Ruling in Utility Air Regulatory Group v. EPA, the divided high court concluded that the agency may not treat GHGs as a pollutant for purposes of defining a “major emitting facility” in the context of its PSD provisions, or as a “major source” in the Title V context. However, the court ruled that the agency could continue to require that PSD permits—otherwise required based on emissions of conventional pollutants—contain limits for GHG emissions based on the application of Best Available Control Technology (BACT).

The EPA expects “further court action to apply [to] the decision,” and it will likely take “other steps in the longer term,” the memo says. The Supreme Court is soon expected to send its final decision down to the D.C. Circuit, which then will issue an order to the EPA to revise or remand the contested rules.

But for now, the EPA will no longer require PSD or Title V permits for sources identified under Step 2 of the Tailoring Rule, the memo says.

These include sources that are only subject to the PSD program if GHGs are the only pollutant (and not for emissions “anyway” of any of the six conventional pollutants covered under national ambient air quality standards). It also applies to new sources that can emit at least 100,000 tons per year (tpy) carbon dioxide equivalent (CO2e) and existing sources that emit at that level or undertake modifications that increase emissions by at least 75,000 tpy CO2e and also emit at least 100 to 250 tpy of GHGs on a mass basis.

According to the EPA, Step 2 sources are responsible for nearly 70% of total national stationary source GHG emissions.

The EPA’s new direction means regional offices will have to confer with state and local permitting authorities and applicants to discuss how to handle pending permit applications.

It also means the agency will halt applying regulations that would require that states include in their EPA-approved PSD state implementation plans (SIPs) a requirement that Step 2 sources obtain PSD/Title V permits. Federal PSD and Title V rules will likely be revised, along with many SIPs and approved Title V programs, the agency says.
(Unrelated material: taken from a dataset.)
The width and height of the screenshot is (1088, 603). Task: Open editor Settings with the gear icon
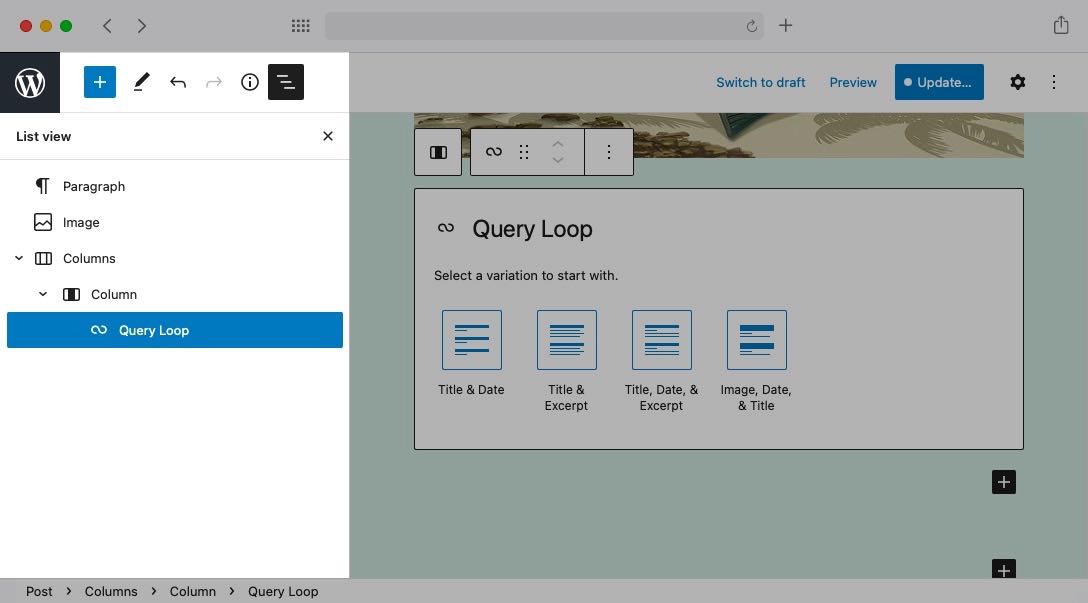[1017, 82]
The Supreme Court’s decision allows the EPA to continue applying the PSD BACT requirement for GHG, as well as other pollutants, if new and modified “anyway” sources emit those pollutants at or above certain thresholds, the memo notes. To ensure compliance with the Clean Air Act, “the EPA intends to continue applying BACT to GHG at ‘anyway sources’ and processing PSD permit applications for ‘anyway sources’ using a 75,000 tpy CO2e threshold to determine whether a permit must include a BACT limitation for GHGs, pending further developments,” it adds.

And, while the court’s decision did not directly address the application of PSD and Title V permitting requirements to biogenic emissions from biomass plants, the EPA said work regarding the biogenic carbon dioxide assessment framework would continue. The agency noted that the D.C. Circuit in July 2013 overturned the EPA’s rule deferring application of those permitting programs by three years, and that the so-called “Deferral Rule” had expired on its own terms on July 21, 2014.

“Nonetheless, the EPA’s current view is that the Supreme Court’s decision effectively narrows the scope of the biogenic CO2 permitting issues that remain for the EPA to address. This is because, as described above, the EPA will no longer apply or enforce regulatory provisions requiring PSD or Title V permits for sources solely on the basis of their GHG emissions.”

Finally, the EPA says that following the Supreme Court’s decision it has ceased working on a five-year study as part of the Tailoring Rule to project administrative burdens that remain for small GHG-emitting sources. The EPA had sought to use that study to complete Step 4, which comprised GHG rulemaking for small sources by April 2016.